The freezer is your best weapon to control unnecessary food waste, saving you money and time in the kitchen. Not to mention that food waste is a huge environmental issue. According to the Natural Resources Defense Council, 40 percent of food in the U.S. goes to waste. That means we end up throwing out more than a third of the food we buy. But by learning to effectively utilize your freezer, you can vastly reduce this unnecessary waste.
Here’s How To Properly Use Your Freezer
If you know you’ve made way too much food, use your freezer to keep it from going bad. That leftover broccoli rice casserole will be just as delicious next month if it’s frozen properly. Make sure leftovers cool down completely before being put in the freezer because if you freeze foods while they’re warm, they end up warming up the entire freezer and wasting energy in the process. Take your time to properly wrap and label leftover foods. The label should include exactly what the food is and the date. Additionally, divide foods into realistic portions. If you have a family of four, don’t freeze a beef stew that feeds eight. Instead, divide it into two portions so that it doesn’t go to waste later on. Once foods are thawed out they should not be refrozen. Finally, try and keep your freezer as full as possible so the air doesn’t have to circulate to cool things down. A fuller freezer uses less energy.
How To Freeze the Garden Bounty
While canning foods is a super hipster way to preserve your summer garden, the easiest preservation tool is always your freezer. Garden vegetables do really well in the freezer, with the exception of fruits and vegetables with a high water content like cucumbers, radishes, lettuce, and bean sprouts. These guys end up getting brown and mushy. But for every other veggie, prep them by boiling for 30 seconds and then dropping them into ice to stop the cooking. Line a tray with paper towels and spread vegetables out on the tray. Freeze for an hour or two and then remove from the tray and store in a properly labeled plastic bag.
Foods That Should Never Be Frozen
Some foods never do well in the freezer. Mayonnaise-based salads like potato salad, macaroni salad, chicken salad, and tuna salad should never be frozen. The same goes for yogurt, cream, and cottage cheese as well as raw eggs or boiled eggs.
Freezing By Food Group
Freezing times really depend on the food group. For example, hot dogs and luncheon meats are fine for 1-2 months while bacon and sausage freezes for a month and ground meat freezes for 3-4 months. Beef, veal, lamb, and pork freezes for 4-12 months and chicken or turkey freezes for 9 months to 1 year. Lean fish can be stored for up to 6 months and fatty fish for 2-3 months, while raw egg whites freeze for up to a year. Leftovers vary in freezing times depending on the food item. Soups and stews freeze for 2-3 months. Cooked meat or poultry freezes well for 2-6 months and pizza for 1-2 months. Pies and quiches freeze for 1-2 months.

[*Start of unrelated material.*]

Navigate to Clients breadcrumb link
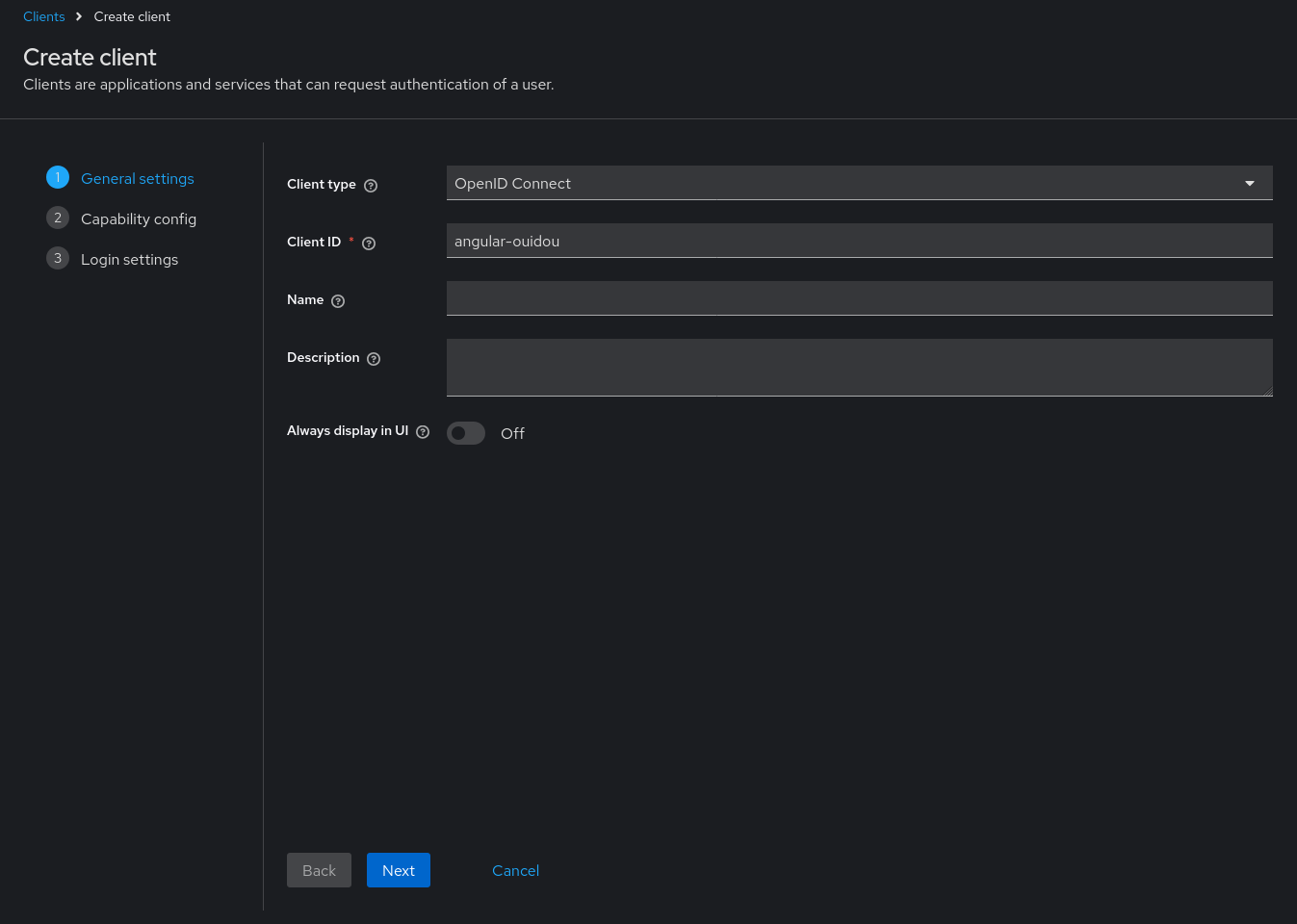The height and width of the screenshot is (924, 1297). [44, 16]
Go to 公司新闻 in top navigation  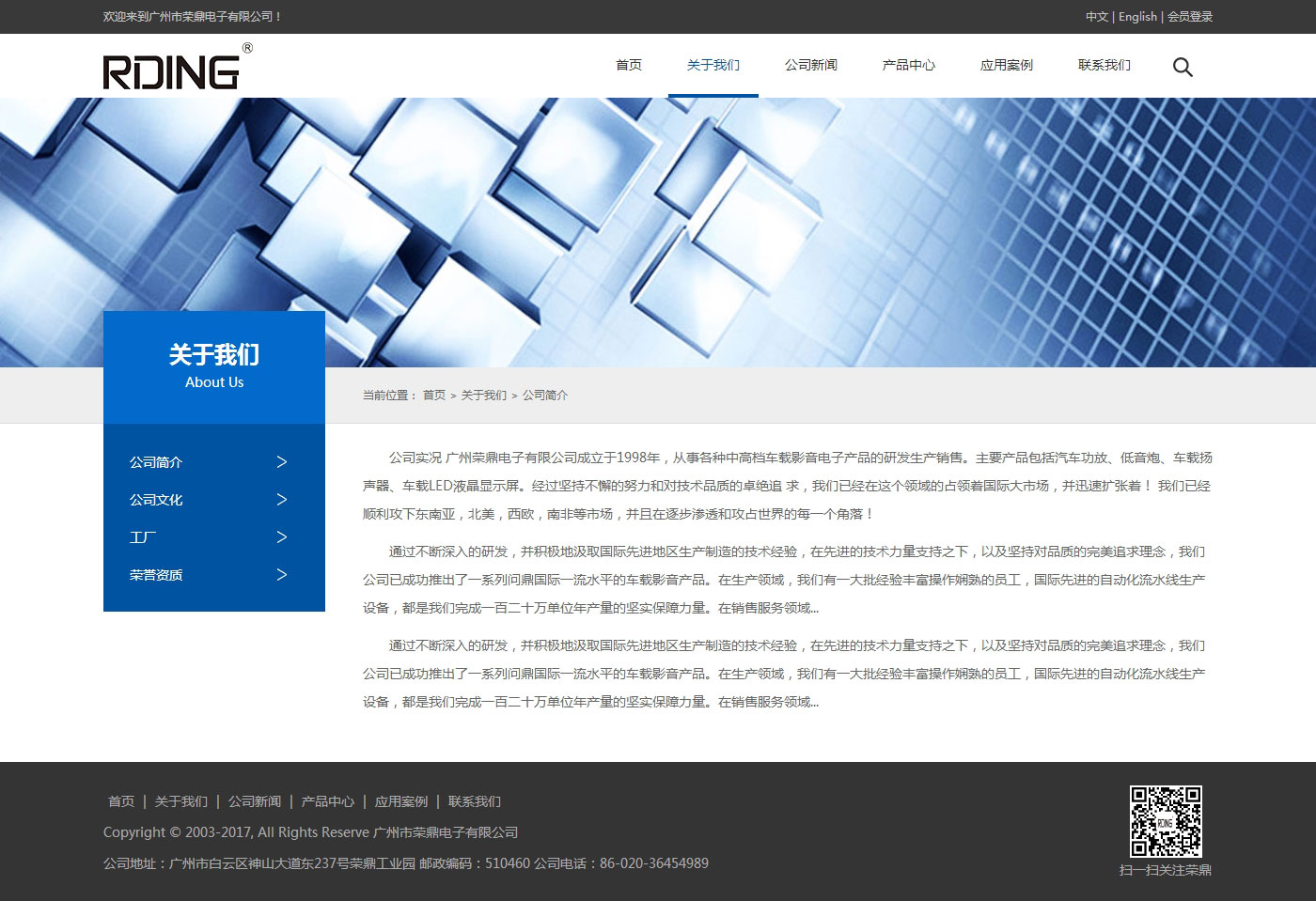coord(811,65)
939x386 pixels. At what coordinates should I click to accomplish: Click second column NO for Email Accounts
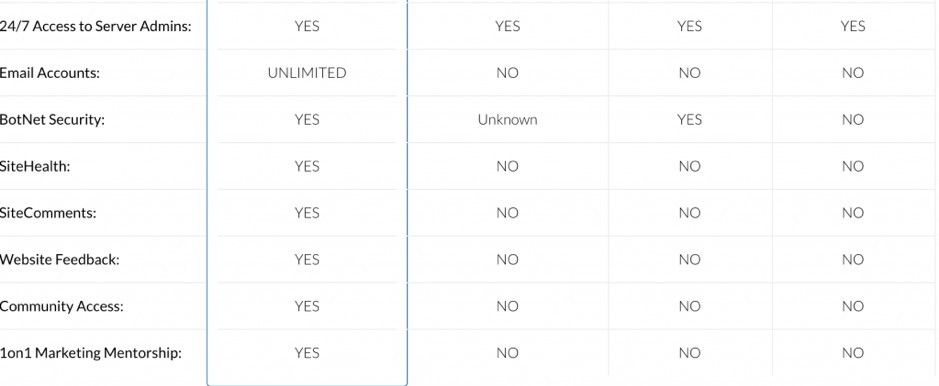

Using the tips above, you can change the way you do business in the kitchen. While some foods don’t freeze well, most do. The key is to be organized with your labeling and arrange foods so you can see what you have on hand when you open the freezer door. Not only can you save money by avoiding food waste, you can buy your more expensive freezer-worthy items when they’re on sale. Or if you grow your own food or are a member of Community Supported Agriculture (CSA), you can properly freeze produce so it doesn’t go to waste.
Additionally, on those nights when the last thing you want to do is slave away in the kitchen, you can pull out that leftover enchilada casserole and heat it up straight from the freezer. Or maybe you’re throwing a last minute brunch and you don’t have time to make a quiche from scratch. No worries, you can defrost and bake that frozen quiche you made last month. It’s for these reasons that your freezer should be your best friend in the kitchen.